The first clear trend of torture films that emerged during these years can be termed as the inquisition flick. As with The Black Cat, Poe’s work served as inspiration for a film about madness, corruption, and obsession. Roger Corman’s The Pit and the Pendulum (1961) takes place in 16th century Spain and the climax involves a young man trapped in the titular torture device. The torturer, played by the inimitable Vincent Price, is revealed to be the demented son of an inquisitor.

While the violence was kept to a reasonable level, the commercial and critical success of The Pit and the Pendulum is likely to have influenced a series of films that depicted a demented inquisitor torturing, mutilating, and humiliating innocent bystanders. Most of the time, their victim was a young virginal girl who refused the sexual advances of the inquisitor. Not surprisingly, the amount of violence and sexual situations increased with each new entry in this subgenre. The most notorious flicks in this trend include The Witchfinder General (1968), The Bloody Judge (1970), Mark of the Devil (1970), and Mark of the Devil 2 (1973). Evidence of the cruelty and brutality of these films is the fact that most of them have been banned or censored at some point in time.


However, like everybody who has tried to define torture porn as a subgenre, he gets tangled up in his own definition.

Therefore, because of our complex cultural intertextuality, it may be difficult to define the exact generic conventions of the torture porn subgenre. Nevertheless, it is possible to avoid sophisticated intertextual conundrums and identify a torture flick as one where acts of torture are the main visual and narrative drivers of the storyline.

That sounds good until you start looking at examples. For example, the violence in the French Chainsaw-manqué Frontier(s), which is the columnist says can be "considered the pinnacle of the torture porn subgenre," is extreme; but whether it is torture or not (beyond the most basic assertion that any violent captivity would be torture) is dubious and, even if we decided it were, you'd need to defend the claim that torture was the driving narrative force behind that film.

4 comments:

Anonymous said...

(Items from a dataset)
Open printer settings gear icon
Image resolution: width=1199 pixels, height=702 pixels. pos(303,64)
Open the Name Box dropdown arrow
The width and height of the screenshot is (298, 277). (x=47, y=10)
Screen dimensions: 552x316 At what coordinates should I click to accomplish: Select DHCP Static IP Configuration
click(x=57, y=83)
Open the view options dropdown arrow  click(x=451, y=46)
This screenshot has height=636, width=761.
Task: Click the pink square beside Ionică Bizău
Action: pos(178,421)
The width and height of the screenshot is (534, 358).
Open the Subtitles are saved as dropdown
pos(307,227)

WORK TASK A: From the text on torture films, extract the passage that begins at the words "Therefore, because of" and stops after the words "Anonymous said...".
WORK TASK B: Render this sentence from the text on torture films in Spanish: "Roger Corman’s The Pit and the Pendulum (1961) takes place in 16th century Spain and the climax involves a young man trapped in the titular torture device."
WORK TASK C: According to the text on torture films, who plays the torturer in The Pit and the Pendulum?
These items come from a separate source.

EXPECTED ANSWER A:
Therefore, because of our complex cultural intertextuality, it may be difficult to define the exact generic conventions of the torture porn subgenre. Nevertheless, it is possible to avoid sophisticated intertextual conundrums and identify a torture flick as one where acts of torture are the main visual and narrative drivers of the storyline.

That sounds good until you start looking at examples. For example, the violence in the French Chainsaw-manqué Frontier(s), which is the columnist says can be "considered the pinnacle of the torture porn subgenre," is extreme; but whether it is torture or not (beyond the most basic assertion that any violent captivity would be torture) is dubious and, even if we decided it were, you'd need to defend the claim that torture was the driving narrative force behind that film.

4 comments:

Anonymous said...

EXPECTED ANSWER B: The Pit and the Pendulum (1961), de Roger Corman, transcurre en la España del siglo XVI, y su clímax involucra a un joven atrapado en el dispositivo de tortura que da título a la película.

EXPECTED ANSWER C: Vincent Price.